El doctor en Ciencias Sociales por la UBA y especialista en relaciones laborales y conflictividad social analizó en FM De la Calle los datos y consideró que no necesariamente reflejan un-a menor tensión social.
“El artículo refleja una mirada sobre qué pasa con los sindicatos y con la conflictividad en general. La frase fundamental es que pareciera no haber conflicto”, señaló. Las huelgas fueron históricamente uno de los principales indicadores de lucha laboral, aunque no el único, ya que existen otras formas de protesta que muchas veces no quedan registradas en las estadísticas.
Entre los indicadores utilizados se encuentran las “jornadas individuales no trabajadas” (JIN), que combinan la cantidad de trabajadores que participan en una medida y su duración. “Esa medición permite ver no sólo cuántas huelgas hubo sino también qué nivel de participación real tuvieron”, explicó.

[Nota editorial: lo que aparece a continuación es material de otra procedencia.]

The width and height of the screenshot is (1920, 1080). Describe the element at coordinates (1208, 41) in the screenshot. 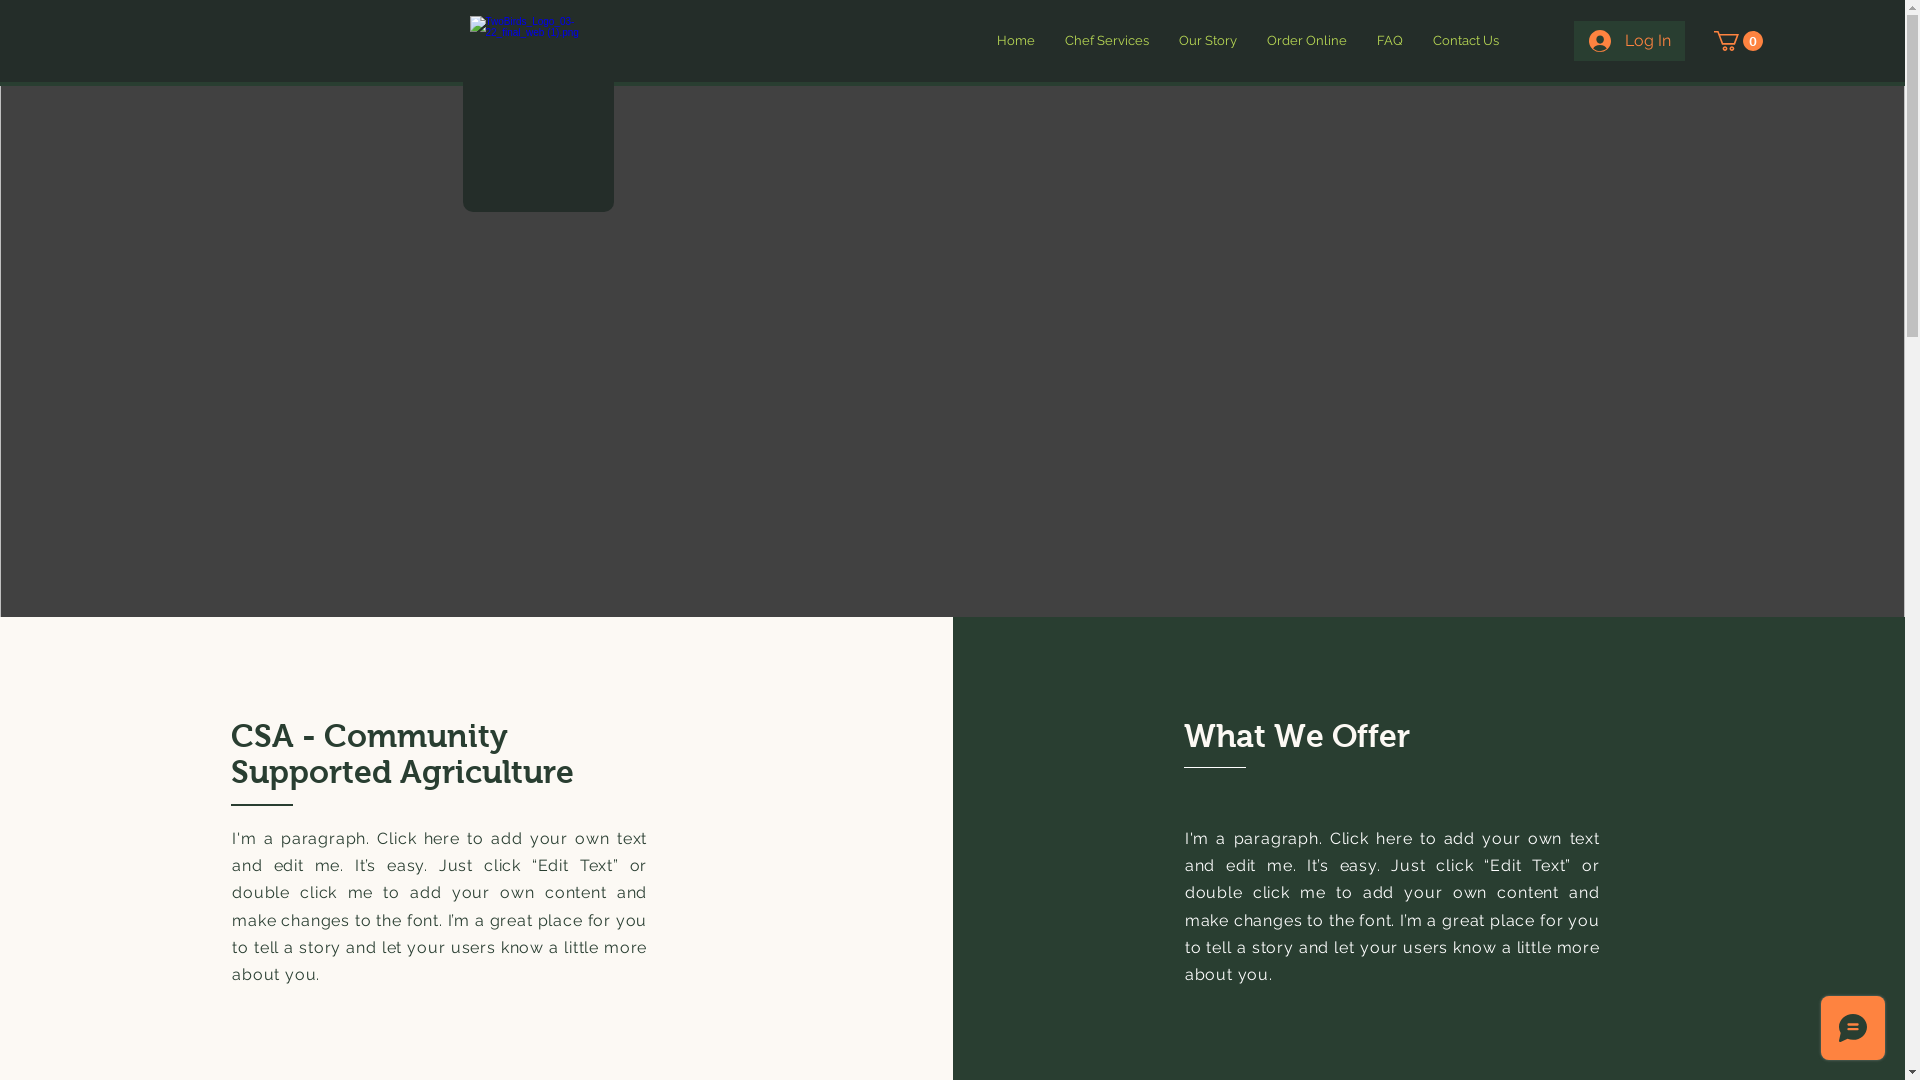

Para Becher, la caída de los conflictos registrados puede vincularse con distintos factores: uno de ellos es el temor a perder el empleo en un contexto de ajuste económico, pero también influyen el contexto represivo, las restricciones institucionales al derecho de huelga y la fragmentación del mercado laboral. En el caso de Argentina, una parte importante de la población trabajadora se encuentra en la informalidad, lo que limita las posibilidades de organización sindical.
El especialista también destacó que la baja conflictividad puede ser sólo aparente: “Muchas veces es engañosa porque en esa latencia pueden aparecer procesos disruptivos”, afirmó y recordó que en los años noventa, frente al desempleo y la precarización, surgieron nuevas formas de protesta como el movimiento piquetero.
“Hay gente que se está reuniendo, hay organizaciones que están empezando a activar, hay movimientos de forma invisible en los barrios que están trabajando a pulmón. A mí me parece que, a veces este tipo de noticias, como que la conflictividad baja o está todo mal, no nos permite ver una realidad donde hay un proyecto de resistencia. Es un proyecto muy sutil que se está trabajando de a poco, con muchas organizaciones que ponen el empeño, pero yo creo que se está empezando a gestar algo”, declaró.
En los últimos años, además, comenzaron a registrarse nuevos repertorios de protesta, como acciones simbólicas o culturales vinculadas a derechos humanos, educación o manifestaciones artísticas. Aunque la huelga sigue siendo la herramienta central, estas formas alternativas muestran transformaciones en la manera de expresar el conflicto social.
También destacó el papel del “disciplinamiento laboral” producto de la combinación entre crisis económica, reformas laborales, debilitamiento sindical y discursos antisindicales. “El disciplinamiento laboral ha sido sistemático y muy bien preparado”, dijo y reconoció que ese proceso opera tanto en el plano económico como en el ideológico e institucional.
Finalmente, el investigador vinculó estas dinámicas con procesos históricos más amplios. “El disciplinamiento de la clase obrera fue uno de los proyectos fundamentales de la dictadura”, afirmó, al señalar que las disputas entre capital y trabajo forman parte de un proceso histórico de larga duración en la Argentina.